Dataset START
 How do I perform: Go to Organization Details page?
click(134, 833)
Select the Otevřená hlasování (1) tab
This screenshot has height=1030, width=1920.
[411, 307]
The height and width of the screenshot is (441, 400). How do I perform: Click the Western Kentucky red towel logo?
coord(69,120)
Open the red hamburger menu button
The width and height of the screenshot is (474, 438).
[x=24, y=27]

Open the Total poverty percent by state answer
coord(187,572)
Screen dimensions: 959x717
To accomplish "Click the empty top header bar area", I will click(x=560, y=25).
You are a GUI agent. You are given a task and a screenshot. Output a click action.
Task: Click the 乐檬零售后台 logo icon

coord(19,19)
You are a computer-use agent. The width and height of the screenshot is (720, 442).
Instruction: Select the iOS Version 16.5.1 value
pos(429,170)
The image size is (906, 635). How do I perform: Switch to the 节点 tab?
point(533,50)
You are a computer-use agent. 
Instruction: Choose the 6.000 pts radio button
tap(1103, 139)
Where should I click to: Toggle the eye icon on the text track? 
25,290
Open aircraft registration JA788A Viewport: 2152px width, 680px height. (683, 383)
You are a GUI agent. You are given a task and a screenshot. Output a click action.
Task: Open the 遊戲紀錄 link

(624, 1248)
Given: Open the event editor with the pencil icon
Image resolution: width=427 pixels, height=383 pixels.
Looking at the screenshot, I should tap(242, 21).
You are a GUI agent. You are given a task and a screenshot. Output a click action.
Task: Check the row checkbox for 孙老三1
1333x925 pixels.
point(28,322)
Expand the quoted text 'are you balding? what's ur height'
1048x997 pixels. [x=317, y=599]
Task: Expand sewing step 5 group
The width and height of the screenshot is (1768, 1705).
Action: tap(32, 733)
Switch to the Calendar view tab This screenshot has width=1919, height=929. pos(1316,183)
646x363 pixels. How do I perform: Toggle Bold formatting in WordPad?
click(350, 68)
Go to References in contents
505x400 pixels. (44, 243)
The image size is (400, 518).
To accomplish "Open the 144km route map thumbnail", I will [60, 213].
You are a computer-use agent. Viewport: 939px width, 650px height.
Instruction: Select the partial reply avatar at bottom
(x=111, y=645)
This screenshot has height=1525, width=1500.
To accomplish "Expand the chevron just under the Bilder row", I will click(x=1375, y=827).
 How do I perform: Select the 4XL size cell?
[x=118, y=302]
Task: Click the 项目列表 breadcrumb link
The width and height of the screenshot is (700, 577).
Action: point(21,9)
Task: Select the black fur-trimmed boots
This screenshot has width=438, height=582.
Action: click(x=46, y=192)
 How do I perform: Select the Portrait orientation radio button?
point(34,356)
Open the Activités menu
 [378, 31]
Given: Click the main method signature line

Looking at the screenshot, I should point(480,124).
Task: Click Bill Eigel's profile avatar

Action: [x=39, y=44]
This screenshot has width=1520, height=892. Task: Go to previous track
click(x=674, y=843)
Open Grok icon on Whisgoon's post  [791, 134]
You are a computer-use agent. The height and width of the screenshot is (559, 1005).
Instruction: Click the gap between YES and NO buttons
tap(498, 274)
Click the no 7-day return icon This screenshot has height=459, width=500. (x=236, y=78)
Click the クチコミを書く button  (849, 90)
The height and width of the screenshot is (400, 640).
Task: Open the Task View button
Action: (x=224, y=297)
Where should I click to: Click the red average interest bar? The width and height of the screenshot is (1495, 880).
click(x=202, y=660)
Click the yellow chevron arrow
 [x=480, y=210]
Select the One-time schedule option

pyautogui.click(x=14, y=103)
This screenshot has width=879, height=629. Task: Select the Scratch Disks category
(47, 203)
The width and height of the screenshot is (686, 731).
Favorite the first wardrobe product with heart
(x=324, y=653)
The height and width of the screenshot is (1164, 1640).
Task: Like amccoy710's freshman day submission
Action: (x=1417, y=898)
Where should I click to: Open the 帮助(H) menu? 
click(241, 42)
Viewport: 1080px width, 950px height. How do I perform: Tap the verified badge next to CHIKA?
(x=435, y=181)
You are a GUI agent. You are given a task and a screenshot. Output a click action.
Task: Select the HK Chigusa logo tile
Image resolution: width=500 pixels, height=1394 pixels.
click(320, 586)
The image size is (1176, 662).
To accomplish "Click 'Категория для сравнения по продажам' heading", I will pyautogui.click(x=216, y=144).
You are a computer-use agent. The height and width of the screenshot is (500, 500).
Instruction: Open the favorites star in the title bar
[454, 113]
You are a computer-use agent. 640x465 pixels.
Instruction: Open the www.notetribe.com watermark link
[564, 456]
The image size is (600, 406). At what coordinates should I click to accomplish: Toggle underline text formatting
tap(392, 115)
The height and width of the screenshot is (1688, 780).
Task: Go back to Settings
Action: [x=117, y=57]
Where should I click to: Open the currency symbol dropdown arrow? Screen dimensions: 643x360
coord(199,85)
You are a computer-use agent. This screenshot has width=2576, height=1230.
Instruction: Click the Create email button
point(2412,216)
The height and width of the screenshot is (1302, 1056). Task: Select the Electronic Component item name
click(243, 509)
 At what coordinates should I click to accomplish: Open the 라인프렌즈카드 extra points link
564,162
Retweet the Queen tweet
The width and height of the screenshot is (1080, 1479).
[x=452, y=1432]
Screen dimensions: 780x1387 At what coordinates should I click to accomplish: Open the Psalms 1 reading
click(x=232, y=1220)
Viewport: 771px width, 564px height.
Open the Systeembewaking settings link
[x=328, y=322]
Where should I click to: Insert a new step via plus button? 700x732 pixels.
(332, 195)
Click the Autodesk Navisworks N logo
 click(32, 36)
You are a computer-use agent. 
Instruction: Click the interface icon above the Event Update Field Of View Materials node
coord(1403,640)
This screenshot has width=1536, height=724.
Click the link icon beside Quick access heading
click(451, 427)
Dataset END
The records above need to be written out again. Keep them exact.

 How do I perform: Go to Organization Details page?
click(134, 833)
Select the Otevřená hlasování (1) tab
This screenshot has height=1030, width=1920.
[411, 307]
The height and width of the screenshot is (441, 400). How do I perform: Click the Western Kentucky red towel logo?
coord(69,120)
Open the red hamburger menu button
The width and height of the screenshot is (474, 438).
[x=24, y=27]

Open the Total poverty percent by state answer
coord(187,572)
Screen dimensions: 959x717
To accomplish "Click the empty top header bar area", I will click(x=560, y=25).
You are a GUI agent. You are given a task and a screenshot. Output a click action.
Task: Click the 乐檬零售后台 logo icon

coord(19,19)
You are a computer-use agent. The width and height of the screenshot is (720, 442).
Instruction: Select the iOS Version 16.5.1 value
pos(429,170)
The image size is (906, 635). How do I perform: Switch to the 节点 tab?
point(533,50)
You are a computer-use agent. 
Instruction: Choose the 6.000 pts radio button
tap(1103, 139)
Where should I click to: Toggle the eye icon on the text track? 
25,290
Open aircraft registration JA788A Viewport: 2152px width, 680px height. (683, 383)
You are a GUI agent. You are given a task and a screenshot. Output a click action.
Task: Open the 遊戲紀錄 link

(624, 1248)
Given: Open the event editor with the pencil icon
Image resolution: width=427 pixels, height=383 pixels.
Looking at the screenshot, I should tap(242, 21).
You are a GUI agent. You are given a task and a screenshot. Output a click action.
Task: Check the row checkbox for 孙老三1
1333x925 pixels.
point(28,322)
Expand the quoted text 'are you balding? what's ur height'
1048x997 pixels. [x=317, y=599]
Task: Expand sewing step 5 group
The width and height of the screenshot is (1768, 1705).
Action: tap(32, 733)
Switch to the Calendar view tab This screenshot has width=1919, height=929. pos(1316,183)
646x363 pixels. How do I perform: Toggle Bold formatting in WordPad?
click(350, 68)
Go to References in contents
505x400 pixels. (44, 243)
The image size is (400, 518).
To accomplish "Open the 144km route map thumbnail", I will [60, 213].
You are a computer-use agent. Viewport: 939px width, 650px height.
Instruction: Select the partial reply avatar at bottom
(x=111, y=645)
This screenshot has height=1525, width=1500.
To accomplish "Expand the chevron just under the Bilder row", I will click(x=1375, y=827).
 How do I perform: Select the 4XL size cell?
[x=118, y=302]
Task: Click the 项目列表 breadcrumb link
The width and height of the screenshot is (700, 577).
Action: point(21,9)
Task: Select the black fur-trimmed boots
This screenshot has width=438, height=582.
Action: click(x=46, y=192)
 How do I perform: Select the Portrait orientation radio button?
point(34,356)
Open the Activités menu
 [378, 31]
Given: Click the main method signature line

Looking at the screenshot, I should point(480,124).
Task: Click Bill Eigel's profile avatar

Action: [x=39, y=44]
This screenshot has width=1520, height=892. Task: Go to previous track
click(x=674, y=843)
Open Grok icon on Whisgoon's post  [791, 134]
You are a computer-use agent. The height and width of the screenshot is (559, 1005).
Instruction: Click the gap between YES and NO buttons
tap(498, 274)
Click the no 7-day return icon This screenshot has height=459, width=500. (x=236, y=78)
Click the クチコミを書く button  (849, 90)
The height and width of the screenshot is (400, 640).
Task: Open the Task View button
Action: (x=224, y=297)
Where should I click to: Click the red average interest bar? The width and height of the screenshot is (1495, 880).
click(x=202, y=660)
Click the yellow chevron arrow
 [x=480, y=210]
Select the One-time schedule option

pyautogui.click(x=14, y=103)
This screenshot has width=879, height=629. Task: Select the Scratch Disks category
(47, 203)
The width and height of the screenshot is (686, 731).
Favorite the first wardrobe product with heart
(x=324, y=653)
The height and width of the screenshot is (1164, 1640).
Task: Like amccoy710's freshman day submission
Action: (x=1417, y=898)
Where should I click to: Open the 帮助(H) menu? 
click(241, 42)
Viewport: 1080px width, 950px height. How do I perform: Tap the verified badge next to CHIKA?
(x=435, y=181)
You are a GUI agent. You are given a task and a screenshot. Output a click action.
Task: Select the HK Chigusa logo tile
Image resolution: width=500 pixels, height=1394 pixels.
click(320, 586)
The image size is (1176, 662).
To accomplish "Click 'Категория для сравнения по продажам' heading", I will pyautogui.click(x=216, y=144).
You are a computer-use agent. The height and width of the screenshot is (500, 500).
Instruction: Open the favorites star in the title bar
[454, 113]
You are a computer-use agent. 640x465 pixels.
Instruction: Open the www.notetribe.com watermark link
[564, 456]
The image size is (600, 406). At what coordinates should I click to accomplish: Toggle underline text formatting
tap(392, 115)
The height and width of the screenshot is (1688, 780).
Task: Go back to Settings
Action: [x=117, y=57]
Where should I click to: Open the currency symbol dropdown arrow? Screen dimensions: 643x360
coord(199,85)
You are a computer-use agent. This screenshot has width=2576, height=1230.
Instruction: Click the Create email button
point(2412,216)
The height and width of the screenshot is (1302, 1056). Task: Select the Electronic Component item name
click(243, 509)
 At what coordinates should I click to accomplish: Open the 라인프렌즈카드 extra points link
564,162
Retweet the Queen tweet
The width and height of the screenshot is (1080, 1479).
[x=452, y=1432]
Screen dimensions: 780x1387 At what coordinates should I click to accomplish: Open the Psalms 1 reading
click(x=232, y=1220)
Viewport: 771px width, 564px height.
Open the Systeembewaking settings link
[x=328, y=322]
Where should I click to: Insert a new step via plus button? 700x732 pixels.
(332, 195)
Click the Autodesk Navisworks N logo
 click(32, 36)
You are a computer-use agent. 
Instruction: Click the interface icon above the Event Update Field Of View Materials node
coord(1403,640)
This screenshot has width=1536, height=724.
Click the link icon beside Quick access heading
click(451, 427)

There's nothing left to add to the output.